The annual Warman Design and Build Competition is just around the corner, with a new cohort of students preparing to save Gondwana once again.
If past participation rates are any guide, more than 2000 undergraduate students from around Australia and overseas will put their minds towards saving the planet this October.
Since we are talking about the Warman Design and Build Competition, now in its 31st year, the planet in question is Gondwana. Gondwana might be made up, but the issues that are being addressed through the students’ projects — and the vital lessons in teamwork and problem-solving — are very real.
“This is a great way to influence all those students and show them the art of the possible, and to give them a way of practicing engineering. We need to have engineers who can pull things apart and put them back together,” said Jon Couldrick, the Chair of the Board of the College of Mechanical Engineers.
“But most important is putting new technologies together, so that’s what the Warman Design and Build Competition is about.
“There’s so much technology that people can get a hold of and the competition allows the students to practice; fail in a small, safe way and learn from their mistakes; and go on to build bigger, better things.”
The Warman Design and Build Competition is organised and run by the Mechanical College’s National Committee on Engineering Design.
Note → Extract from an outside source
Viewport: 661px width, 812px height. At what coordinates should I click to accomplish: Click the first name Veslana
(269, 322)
It is open to first and second year mechanical engineering students currently studying their first design analysis course, and teams comprise two to four members.
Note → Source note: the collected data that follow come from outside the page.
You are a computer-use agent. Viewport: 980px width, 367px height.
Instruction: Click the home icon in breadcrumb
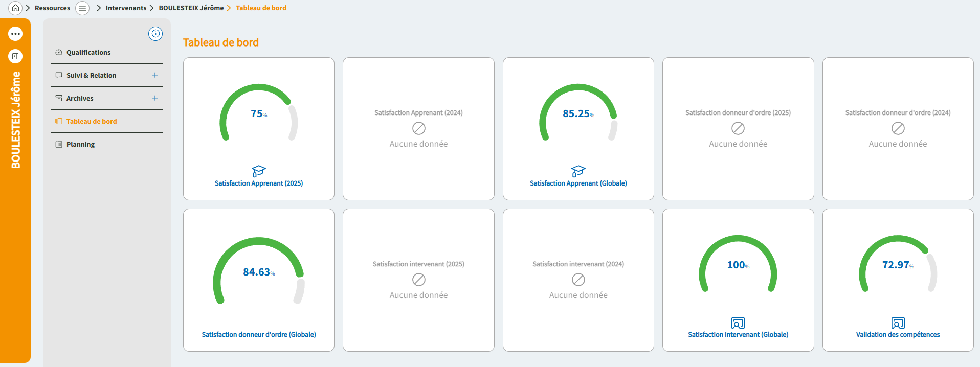pos(15,8)
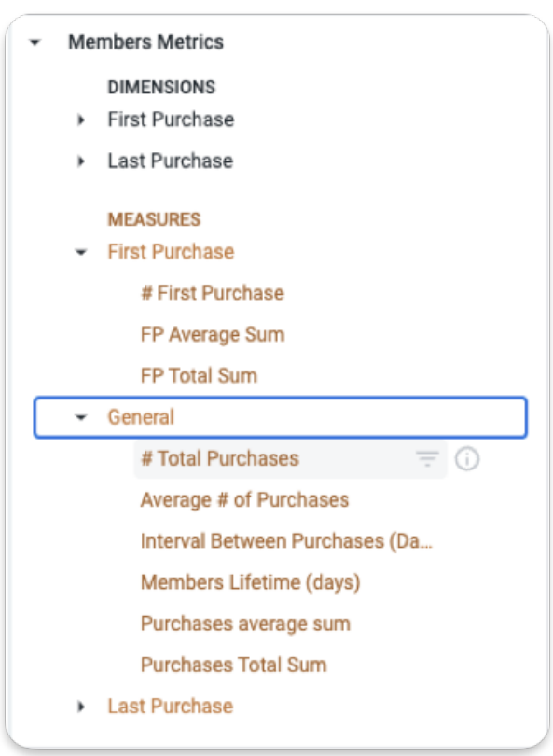Click the General group label
This screenshot has width=553, height=756.
pos(141,417)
The best team from each competing university will be at Sydney’s Powerhouse Museum on 20 October. Each must design and build autonomous systems to solve a crisis scenario on Gondwana. While the planet doesn’t change, the scenario and challenge are ever-evolving to include new technologies in order to continually push each new class.
Each annual trip to Gondwana has seen technology come a little further, said Couldrick. And, as with the real world, projects have seen electronics and computation integrate more closely with purely mechanical systems.
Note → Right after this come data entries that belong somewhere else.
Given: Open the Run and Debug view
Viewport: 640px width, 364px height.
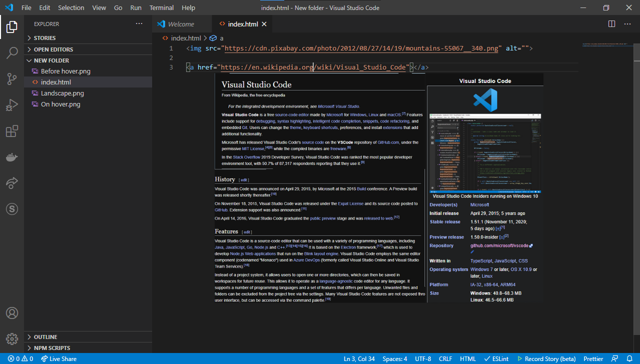Looking at the screenshot, I should (x=12, y=105).
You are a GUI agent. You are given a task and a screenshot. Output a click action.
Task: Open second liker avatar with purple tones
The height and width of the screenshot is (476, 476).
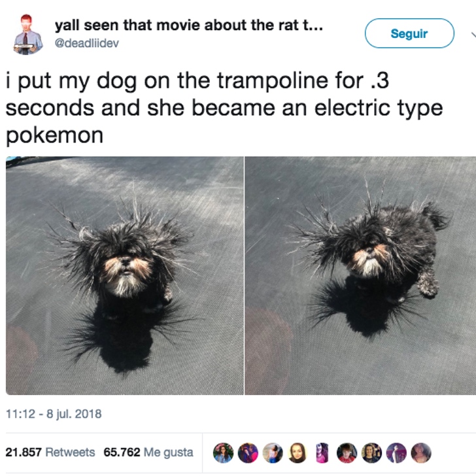click(248, 452)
“Warman’s definitely gone down this path with their vehicles of mechanical to mechatronics, and it’s completely an indicator of where industry is going,” he said.
“Industry’s shifting, technology’s shifting and therefore Engineers Australia has had to shift.”
One thing that has not changed is the usefulness of skills like teamwork, problem-solving and creativity to reach a goal. These are things each of last year’s 2500 participants from 18 university teams — 14 Australian, two New Zealand, one Chinese and one Malaysian — gained along the way.
Tomorrow’s engineers, who will be creating real-life solutions to climate change adaptation and energy issues, will then, as now, need to draw on these important skills. The Warmans provide a highly useful introduction, said Couldrick.
“It allows them to see what technologies are there, what skills they have and how to apply them, and, more importantly, it gives them confidence to try new things, explore new things and show that they can integrate the technologies and come up with new ways of solving today’s problems,” he said.
“It gives them confidence … to trial and play around and just show that they have the skills.”